In het Commissiedebat over Arbeidsongeschiktheid van 24 april↓jl. vroeg het lid Patijn (Groenlinks-PvdA) naar de begeleiding van de mensen in de Ziektewet. Ook de OCTAS adviseert om de re-integratiedienstverlening te intensiveren. In de voortgangsbrief van 6 oktober jl. heb ik u geïnformeerd over de inspanning vanuit UWV op een nieuwe visie op de Ziektewet. Het uitgangspunt hierbij is: gerichte dienstverlening aan cliënten in een zo vroeg mogelijk stadium van de ZW-periode, en gerichte interventies op het juiste moment. De ambitie ten aanzien van dit thema is in de afgelopen periode verder geconcretiseerd.

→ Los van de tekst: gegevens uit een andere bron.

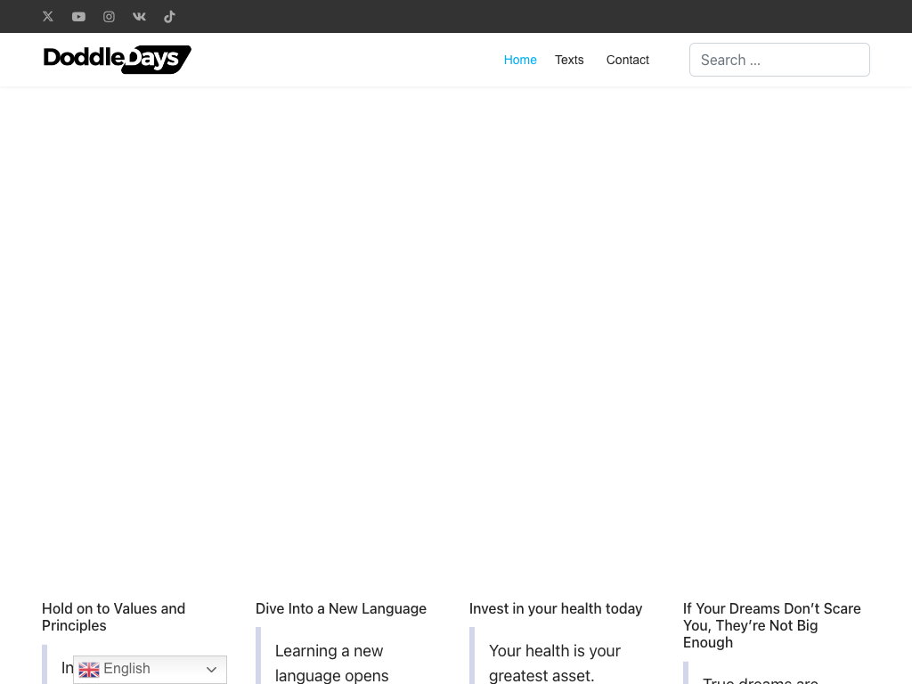Click the UK flag in language selector
This screenshot has height=684, width=912.
click(89, 670)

UWV versterkt zijn inspanningen op de ziektewet-Arbo rol. Hier verwacht ik veel van. De aandacht voor de mensen die een ziektewetuitkering ontvangen is als gevolg van de mismatch een periode wisselend geweest vanwege de prioriteit voor de WIA-claimbeoordelingen. Dat heeft ertoe geleid dat er lang niet voor iedere cliënt een actueel beeld beschikbaar is. Dat maakt de inzet minder gericht als een cliënt na twee jaar ziekte een WIA-claimbeoordeling aanvraagt. Om de dienstverlening effectief in te zetten, maakt UWV gebruik van de inzichten die in de voortgangsbrief van 6 oktober jl. zijn genoemd, waaronder de principes van de integrale klantreis en de lessen over de werking van SMC’s.

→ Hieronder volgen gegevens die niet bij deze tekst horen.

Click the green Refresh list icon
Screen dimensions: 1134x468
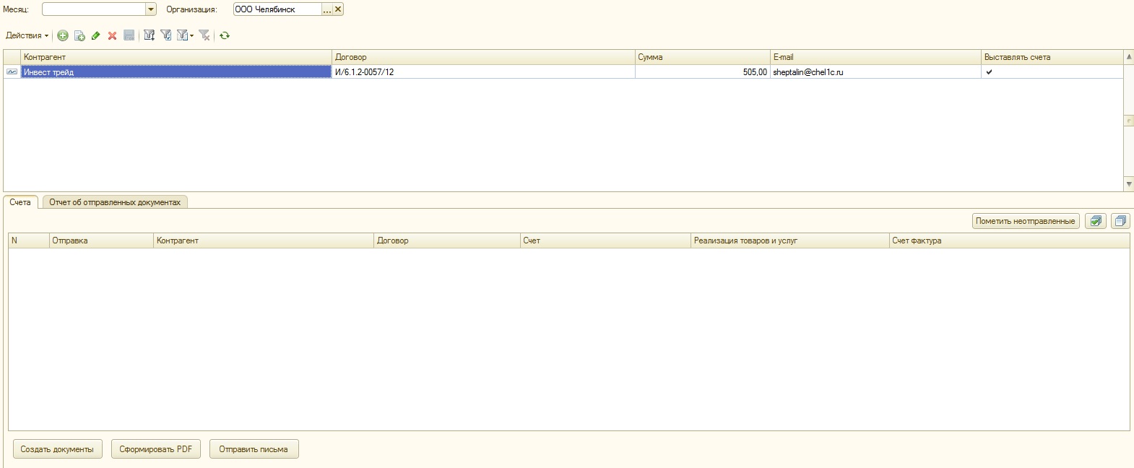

De inzet voor mensen die een ziektewetuitkering ontvangen, wil UWV koppelen aan een aantal belangrijke doelstellingen. Dit geldt met name voor de ambities op het gebied van preventie, re-integratie en bemiddeling. De inspanningen focussen zich daarom vooral op het organiseren dat alle cliënten in de Ziektewet adequaat in beeld zijn. Op die manier is bekend wat de situatie is van een cliënt en wat hij of zij nodig heeft. De huidige inspanningen starten vanuit een medisch traject (probleemanalyse, plan van aanpak) gevolgd door re-integratiedienstverlening. In de nieuwe situatie is de dienstverlening bij aanvang gericht op re-integratie en duurzame werkhervatting, tenzij er een medische aanleiding is om dit (nog) niet aan te bieden. Op deze manier is het startmoment van de re-integratiedienstverlening niet meer afhankelijk van de beschikbare medische capaciteit.

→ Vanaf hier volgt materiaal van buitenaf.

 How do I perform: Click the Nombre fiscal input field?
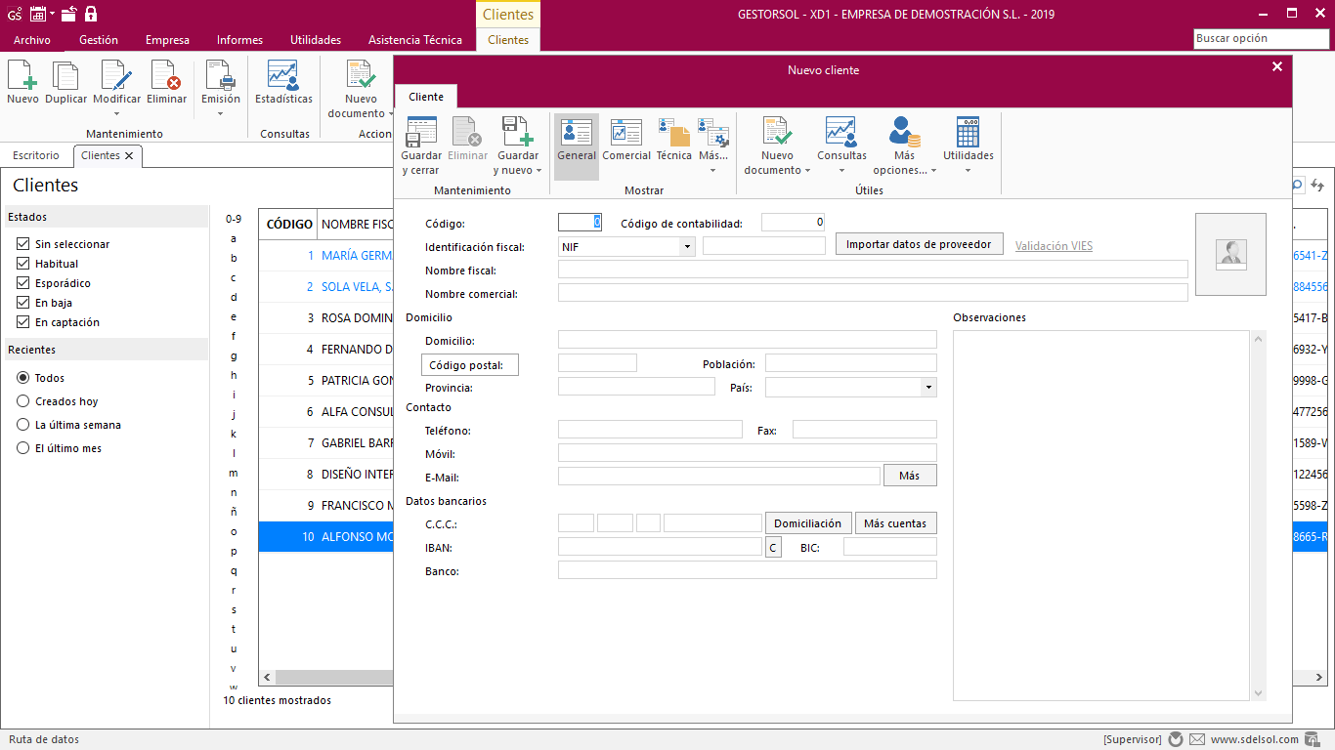pyautogui.click(x=872, y=270)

Ook binnen de Ziektewet wordt geïnvesteerd in de inzet van de UWV-professional op een manier die aansluit bij de vraag en de situatie van de persoon die de ziektewetuitkering ontvangt. De verandering van de Ziektewetdienstverlening maakt UWV stapsgewijs, omdat het een omslag vraagt van de professionals en de organisatie. UWV concretiseert deze zomer de stappen die nodig zijn voor deze omslag. In de volgende voortgangsbrief ga ik hier verder op in.
In het commissiedebat over de Uitvoering van de sociale zekerheid van 2 april jl. en in het commissiedebat over Arbeidsongeschiktheid van 24 april jl. is aandacht gevraagd voor het toenemende totaalbedrag aan dwangsommen bij niet tijdig beslissen.
Het lid Flach (SGP) en het lid Esser (PVV) vroegen mij of de dwangsomprocedure tijdelijk buiten werking kan worden gesteld. Om de dwangsomprocedure tijdelijk buiten werking te stellen is wetgeving nodig, zodat kan worden afgeweken van de regels hierover in de Algemene wet bestuursrecht. Aangezien dwangsommen al enige tijd hun doel missen wil ik in kaart gaan brengen welke opties er zijn om het verbeuren van dwangsommen verder te beperken. Het is aan een volgend kabinet om hier keuzes over te maken.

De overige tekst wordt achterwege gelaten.